* _Input for this task_:

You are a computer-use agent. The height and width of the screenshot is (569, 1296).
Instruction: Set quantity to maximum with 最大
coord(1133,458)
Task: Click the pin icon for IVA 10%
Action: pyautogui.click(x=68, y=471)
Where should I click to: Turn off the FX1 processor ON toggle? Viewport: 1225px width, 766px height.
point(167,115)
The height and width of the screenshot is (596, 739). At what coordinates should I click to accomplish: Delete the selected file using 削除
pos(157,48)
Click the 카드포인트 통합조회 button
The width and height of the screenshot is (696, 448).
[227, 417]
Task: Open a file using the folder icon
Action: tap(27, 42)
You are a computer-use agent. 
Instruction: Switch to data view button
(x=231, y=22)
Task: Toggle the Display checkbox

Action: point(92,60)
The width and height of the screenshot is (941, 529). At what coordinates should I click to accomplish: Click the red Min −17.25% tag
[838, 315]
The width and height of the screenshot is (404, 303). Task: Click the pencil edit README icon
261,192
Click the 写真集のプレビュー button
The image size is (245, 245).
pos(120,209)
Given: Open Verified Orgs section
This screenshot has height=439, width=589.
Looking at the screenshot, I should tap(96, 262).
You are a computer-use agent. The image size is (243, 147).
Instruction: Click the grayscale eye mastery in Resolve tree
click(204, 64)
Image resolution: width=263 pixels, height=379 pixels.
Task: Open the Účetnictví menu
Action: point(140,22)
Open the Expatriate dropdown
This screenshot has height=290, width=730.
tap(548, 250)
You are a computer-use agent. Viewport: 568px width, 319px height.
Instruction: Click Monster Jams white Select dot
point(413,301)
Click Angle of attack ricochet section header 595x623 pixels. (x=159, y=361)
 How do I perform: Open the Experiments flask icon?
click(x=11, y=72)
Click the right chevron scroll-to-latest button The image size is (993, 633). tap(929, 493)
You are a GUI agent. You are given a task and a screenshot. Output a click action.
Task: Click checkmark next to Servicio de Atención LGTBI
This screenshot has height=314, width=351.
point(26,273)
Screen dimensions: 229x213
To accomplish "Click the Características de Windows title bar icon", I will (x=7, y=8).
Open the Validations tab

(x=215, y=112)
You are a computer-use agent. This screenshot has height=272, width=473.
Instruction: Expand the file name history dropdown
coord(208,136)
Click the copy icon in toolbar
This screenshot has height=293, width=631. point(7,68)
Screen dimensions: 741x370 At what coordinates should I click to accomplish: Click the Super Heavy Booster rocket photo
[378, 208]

* _What to work on_: Write out the material once more so that every line matches exactly.

* _Result_:
You are a computer-use agent. The height and width of the screenshot is (569, 1296).
Instruction: Set quantity to maximum with 最大
coord(1133,458)
Task: Click the pin icon for IVA 10%
Action: pyautogui.click(x=68, y=471)
Where should I click to: Turn off the FX1 processor ON toggle? Viewport: 1225px width, 766px height.
point(167,115)
The height and width of the screenshot is (596, 739). At what coordinates should I click to accomplish: Delete the selected file using 削除
pos(157,48)
Click the 카드포인트 통합조회 button
The width and height of the screenshot is (696, 448).
[227, 417]
Task: Open a file using the folder icon
Action: tap(27, 42)
You are a computer-use agent. 
Instruction: Switch to data view button
(x=231, y=22)
Task: Toggle the Display checkbox

Action: point(92,60)
The width and height of the screenshot is (941, 529). At what coordinates should I click to accomplish: Click the red Min −17.25% tag
[838, 315]
The width and height of the screenshot is (404, 303). Task: Click the pencil edit README icon
261,192
Click the 写真集のプレビュー button
The image size is (245, 245).
pos(120,209)
Given: Open Verified Orgs section
This screenshot has height=439, width=589.
Looking at the screenshot, I should tap(96, 262).
You are a computer-use agent. The image size is (243, 147).
Instruction: Click the grayscale eye mastery in Resolve tree
click(204, 64)
Image resolution: width=263 pixels, height=379 pixels.
Task: Open the Účetnictví menu
Action: point(140,22)
Open the Expatriate dropdown
This screenshot has height=290, width=730.
tap(548, 250)
You are a computer-use agent. Viewport: 568px width, 319px height.
Instruction: Click Monster Jams white Select dot
point(413,301)
Click Angle of attack ricochet section header 595x623 pixels. (x=159, y=361)
 How do I perform: Open the Experiments flask icon?
click(x=11, y=72)
Click the right chevron scroll-to-latest button The image size is (993, 633). tap(929, 493)
You are a GUI agent. You are given a task and a screenshot. Output a click action.
Task: Click checkmark next to Servicio de Atención LGTBI
This screenshot has height=314, width=351.
point(26,273)
Screen dimensions: 229x213
To accomplish "Click the Características de Windows title bar icon", I will (x=7, y=8).
Open the Validations tab

(x=215, y=112)
You are a computer-use agent. This screenshot has height=272, width=473.
Instruction: Expand the file name history dropdown
coord(208,136)
Click the copy icon in toolbar
This screenshot has height=293, width=631. point(7,68)
Screen dimensions: 741x370 At what coordinates should I click to accomplish: Click the Super Heavy Booster rocket photo
[378, 208]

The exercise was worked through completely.